Sin embargo, a pesar de la capacidad para generar productos tan sofisticados como las
planchas de colores, los herbarios bordados, los elegantes monotipos o las esculturas
expandidas, el color sustraído de las entrañas del Amazonas no es un objeto en sí. Es un
proceso que lleva implícitas las acciones de viajar, explorar, reunirse, conversar, indagar,
recordar, sembrar, calentar, revolver, sumergir, teñir, pintar, trazar, grabar, tejer. Un proceso
que nunca termina y siempre vuelve a empezar y donde los soportes son sólo un momento
efímero de la cadena de una alquimia infinita.

El color quizás pueda ser atrapado por momentos, semanas o años sobre la superficie de un
tejido, una trama, un hilo, un papel, pero éste no es su fin. En el 2010, en una bodega de barrio
Antioquia donde la artista atesoraba 200 kilos de fique teñido, el fuego consumió en apenas
unos segundos el trabajo realizado durante años. Sin embargo, Mejía consideró esta pérdida
una epifanía. Los soportes no eran la obra. La obra era la investigación, la memoria y el jardín:
esa fábrica de colores que le ha traído del Amazonas. Y que ahora quisiera diseminar por varios
lugares de Colombia. Ha logrado reproducir su jardín en Leticia, en Medellín, en Bolombolo. Y
quisiera llevarlo como memorias de la selva a muchos lugares más.
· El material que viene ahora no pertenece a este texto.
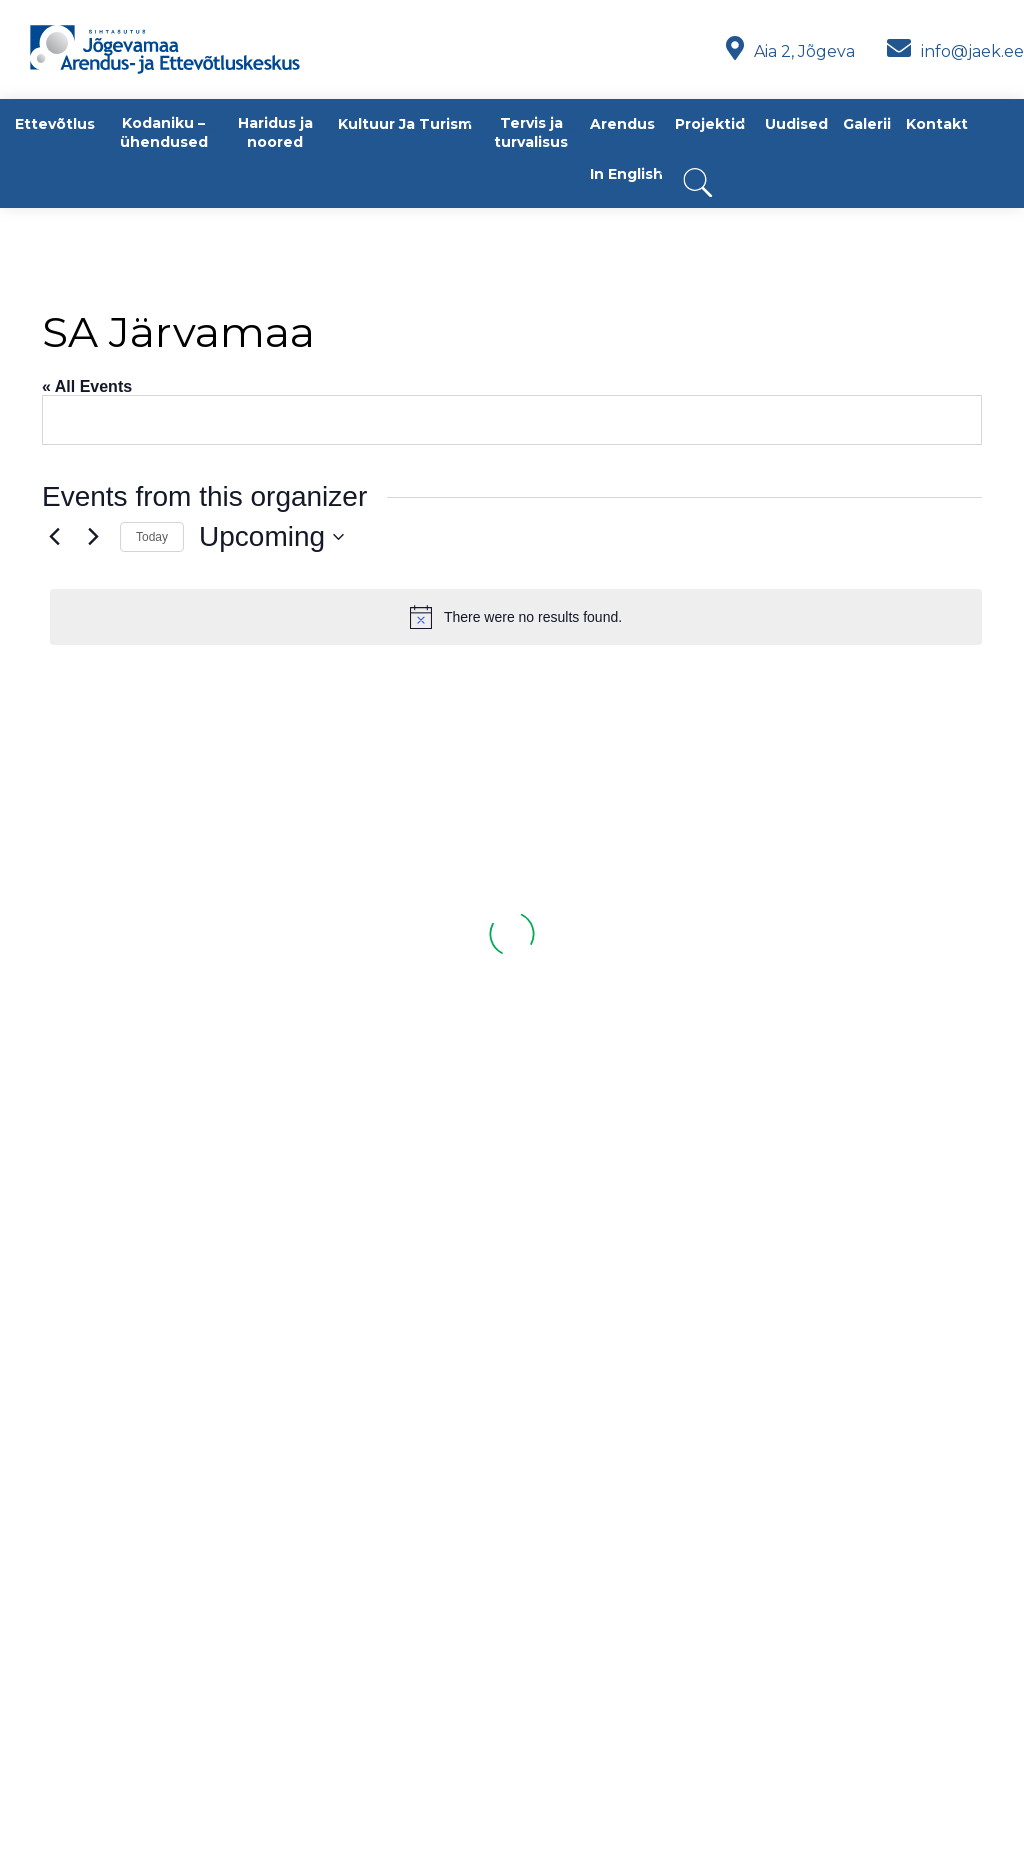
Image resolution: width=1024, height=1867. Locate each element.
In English (626, 174)
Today (152, 537)
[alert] (516, 617)
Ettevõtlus (55, 124)
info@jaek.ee (955, 51)
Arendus (622, 124)
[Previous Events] (54, 537)
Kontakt (937, 124)
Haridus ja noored (275, 132)
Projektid (710, 124)
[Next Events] (93, 537)
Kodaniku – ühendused (164, 132)
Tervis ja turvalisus (531, 132)
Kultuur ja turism (405, 124)
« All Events (87, 386)
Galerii (867, 124)
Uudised (796, 124)
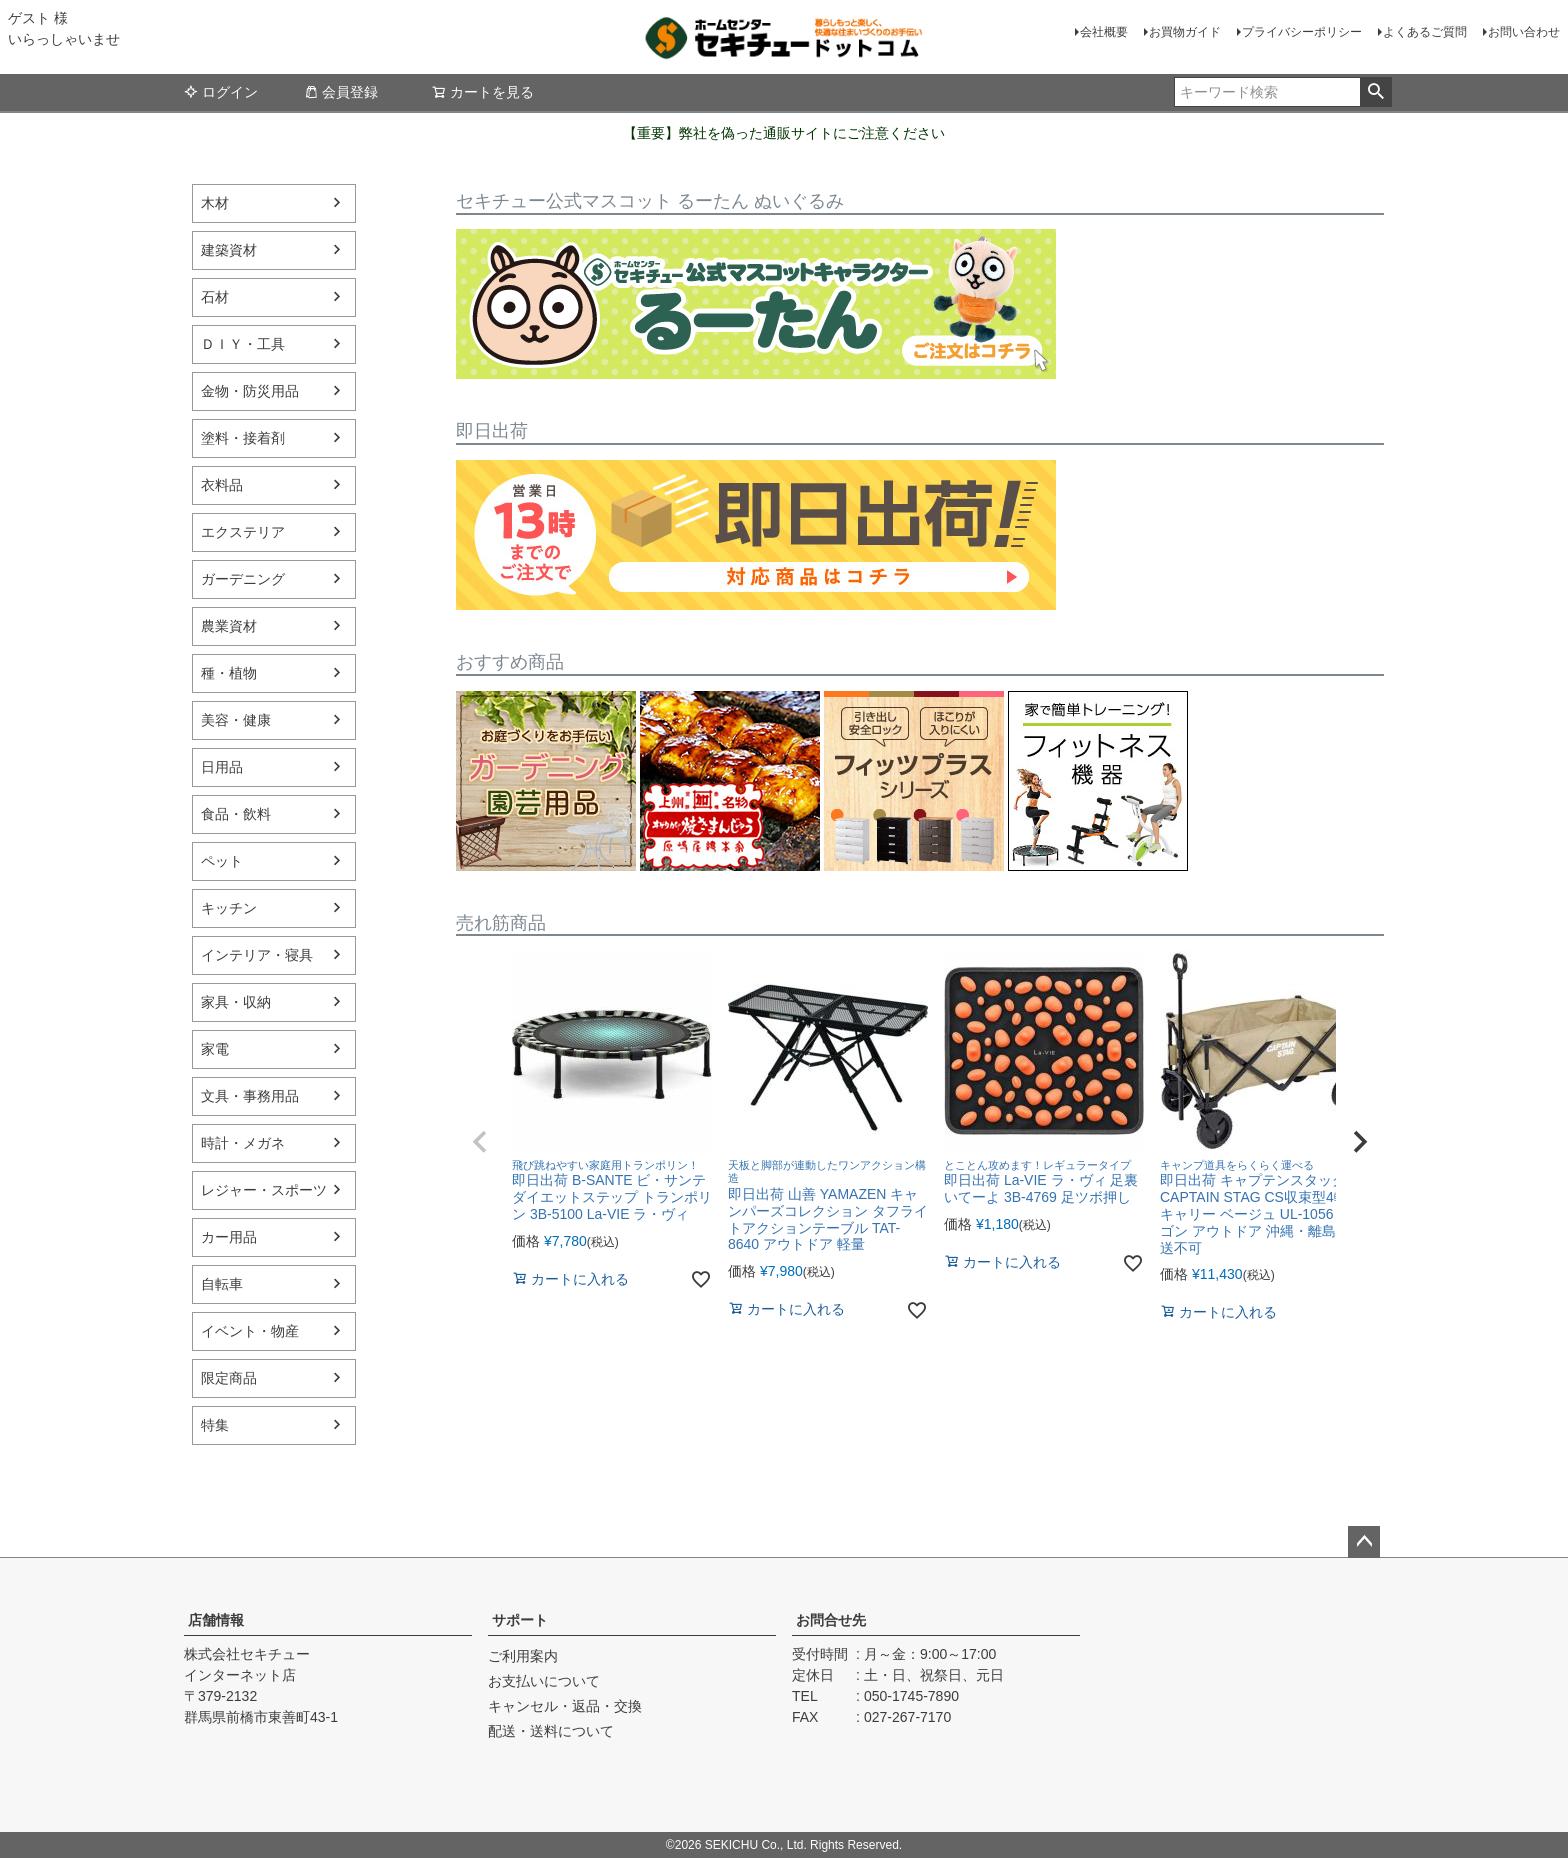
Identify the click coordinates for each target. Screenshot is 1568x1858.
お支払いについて (544, 1681)
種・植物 (229, 673)
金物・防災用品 (250, 391)
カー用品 (229, 1237)
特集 (215, 1425)
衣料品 (222, 485)
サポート (520, 1620)
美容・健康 (236, 720)
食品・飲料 (236, 814)
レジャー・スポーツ (264, 1190)
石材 (215, 297)
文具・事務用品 (250, 1096)
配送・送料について (551, 1731)
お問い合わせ (1524, 32)
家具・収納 (236, 1002)
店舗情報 (216, 1620)
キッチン (229, 908)
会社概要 (1104, 32)
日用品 (222, 767)
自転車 (222, 1284)
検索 (1375, 92)
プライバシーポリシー (1302, 32)
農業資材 (229, 626)
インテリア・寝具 (257, 955)
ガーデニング (243, 579)
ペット (222, 861)
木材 (215, 203)
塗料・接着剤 (243, 438)
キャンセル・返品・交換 (565, 1706)
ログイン (221, 92)
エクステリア (243, 532)
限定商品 (229, 1378)
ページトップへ (1364, 1542)
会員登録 (341, 92)
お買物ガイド (1185, 32)
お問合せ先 (831, 1620)
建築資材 (229, 250)
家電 (215, 1049)
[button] (480, 1142)
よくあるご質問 (1425, 32)
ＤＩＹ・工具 (243, 344)
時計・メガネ (243, 1143)
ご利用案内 (523, 1656)
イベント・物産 (250, 1331)
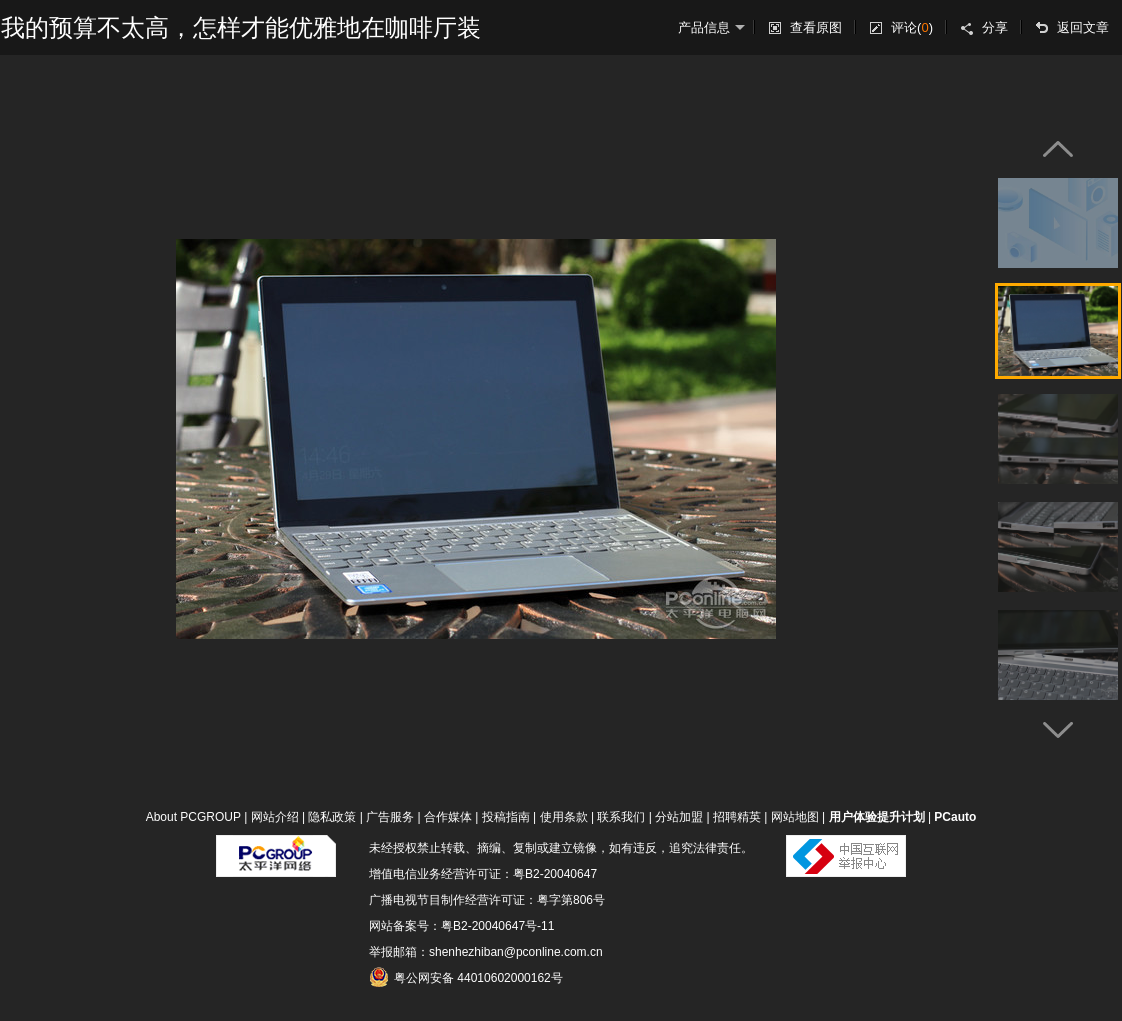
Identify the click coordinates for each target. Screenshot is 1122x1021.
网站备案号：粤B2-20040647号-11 (461, 926)
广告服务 (390, 817)
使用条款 (564, 817)
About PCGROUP (193, 817)
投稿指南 (506, 817)
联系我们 (621, 817)
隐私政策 (332, 817)
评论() (912, 27)
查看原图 (816, 27)
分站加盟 (679, 817)
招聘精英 (737, 817)
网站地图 (795, 817)
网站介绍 (275, 817)
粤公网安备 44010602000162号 (466, 977)
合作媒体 (448, 817)
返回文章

Frente a las quejas panfletarias y apocalípticas (aunque no por ellos menos ciertas) sobre la
devastación de un de los ecosistemas más extensos y vitales del mundo, la propuesta de
Susana Mejía apela a la belleza como arma de seducción, al delicado colirio de la estética para
abrir nuestras pupilas, ciegas a los colores secretos de lo que podría ser el último jardín del
Edén. En sus propias palabras “nosotros queremos a través de la belleza llevar al espectador a
recordar que el Amazonas existe y que lo tenemos que cuidar”.